Director Rich Moore enjoyed a long stint on “Futurama,” so he knows how to make sly references. Felix’s Weeble-like friends move herky-jerkily to represent their slow frame rate. When Felix begins to fall for Sgt. Calhoun (Jane Lynch), the tough-as-nails star of “Hero’s Duty,” he is warned, “She’s programmed with the most tragic back story ever.”

Ralph lasts only a few minutes in “Hero’s Rush” before he cries, “When did video games become so violent and scary?” He could have spent more time in that game, with its dark green and steely blue color scape before jumping to “Sugar Rush,” where most of the film takes place.
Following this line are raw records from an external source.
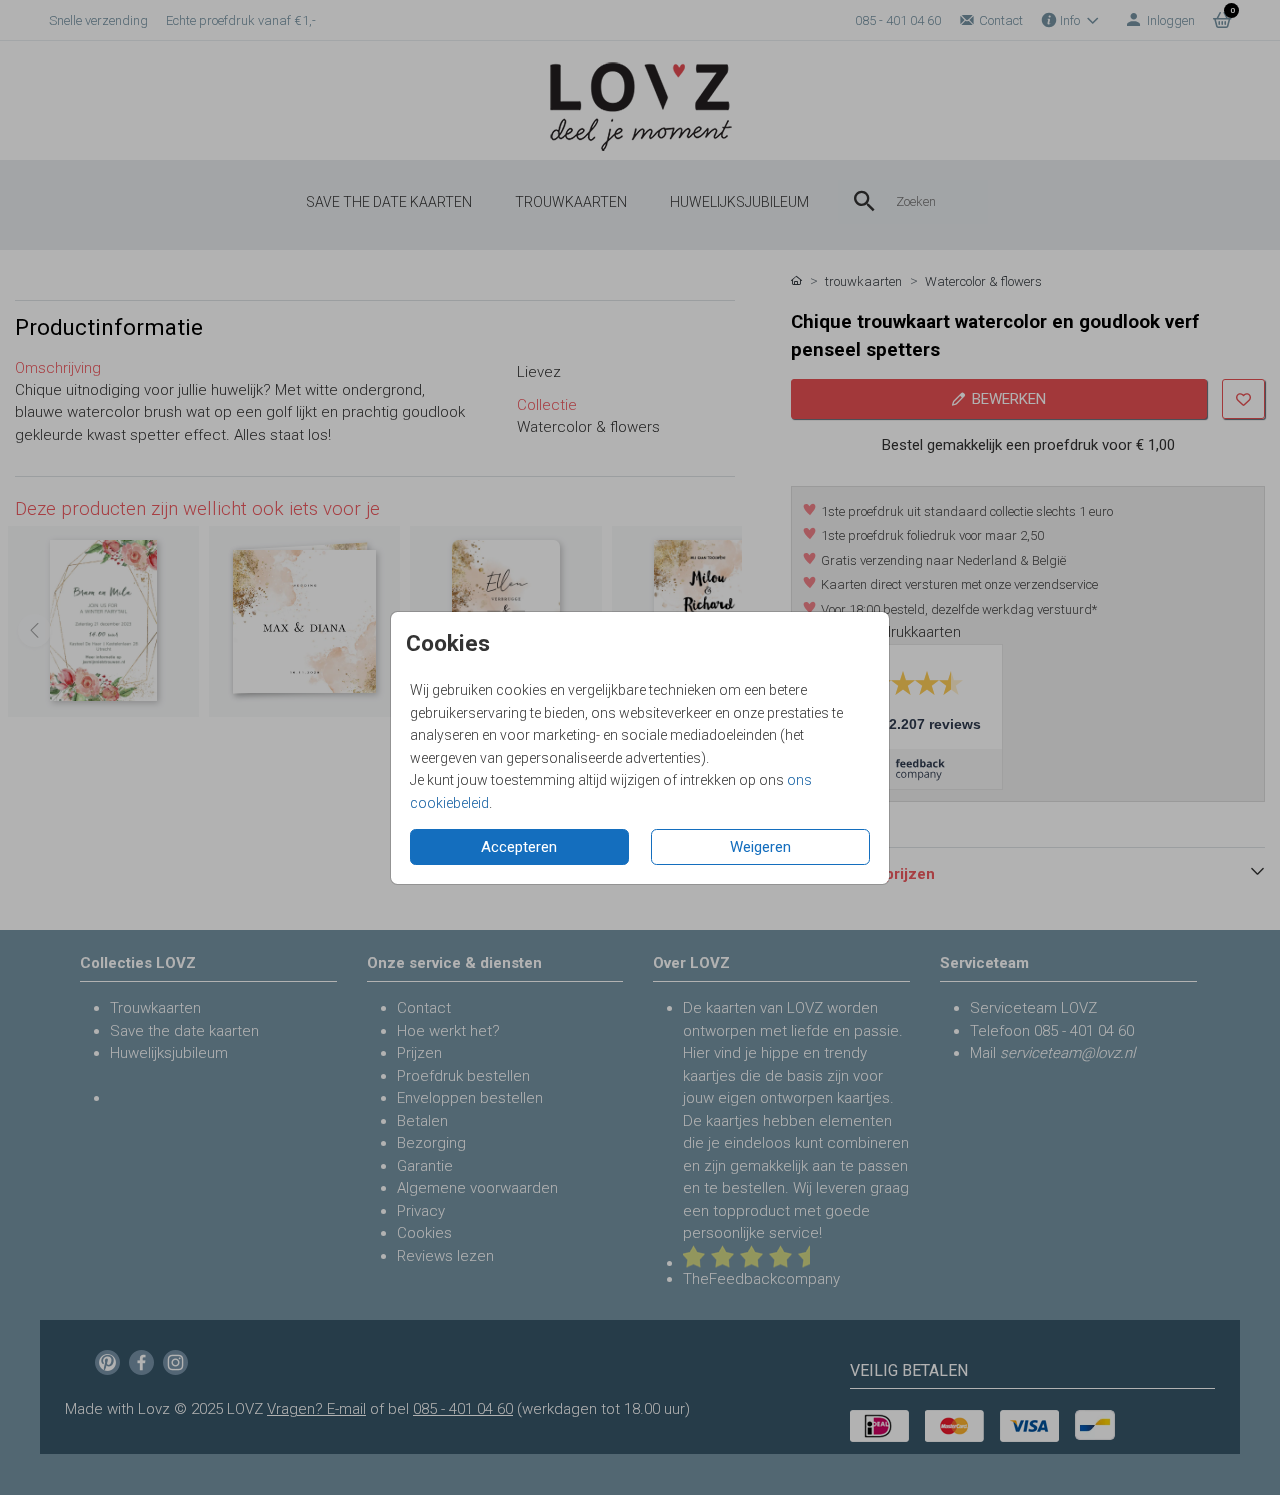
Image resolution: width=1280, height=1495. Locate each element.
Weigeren (760, 847)
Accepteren (519, 847)
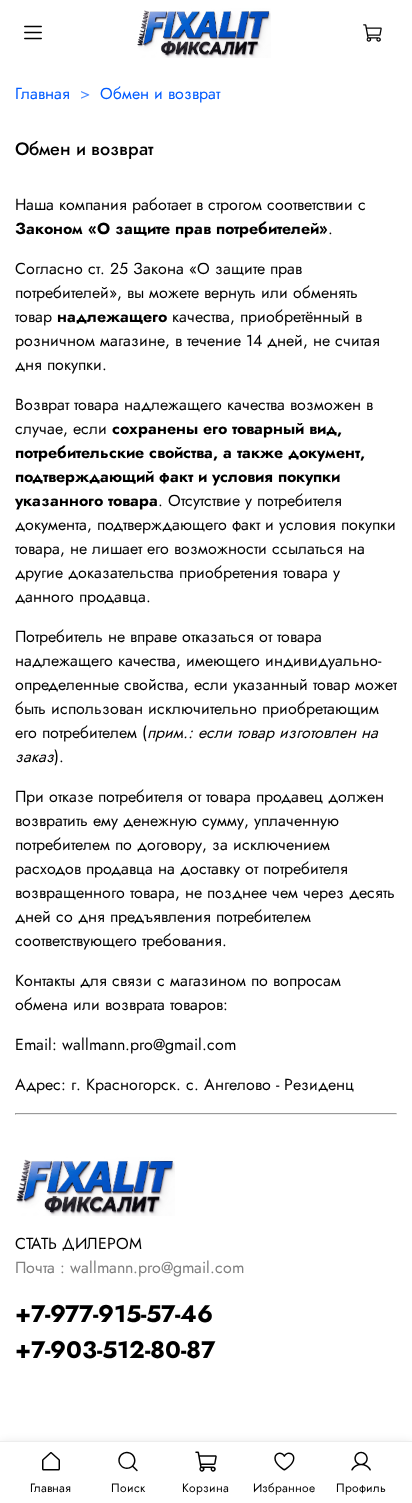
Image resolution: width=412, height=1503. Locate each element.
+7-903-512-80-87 (115, 1349)
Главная (42, 93)
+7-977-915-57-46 (114, 1313)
The art department whips up a delicious world for “Sugar Rush” as an ice cream sundae becomes a mountain and rows of candy canes become a forest, and it all looks terrific in 3-D.

Reilly and Silverman make a fine comic team, with the animated characters resembling the actors’ faces more than usually the case. A standout in the vocal cast is character actor Alan Tudyk (“Firefly”), who plays the goofy ruler of “Sugar Rush,” King Candy. Rather than use his own voice, Tudyk reads the part with a mix of Hans Conried (Snidely Whiplash from the Dudley Do-Right cartoons) and Ed Wynn, the vaudeville comic best known as the voice of the Mad Hatter from Disney’s animated “Alice in Wonderland.” While paying tribute to two past voice artist masters, Tudyk gives a performance that perfectly fits his bobble-headed character.

“Wreck-It Ralph” zips along with a rich sense of humor and an underlying sweetness, none of it artificial. The “Fix-It Felix Jr.” video game is a hidden parody of “Donkey Kong.” The hero is a handyman instead of a plumber, and with his simian build, Ralph does recall the famous gorilla bad guy. Once Donkey Kong was spun off into his own series on home gaming consoles, he became a good guy. See, Ralph has something to look forward to.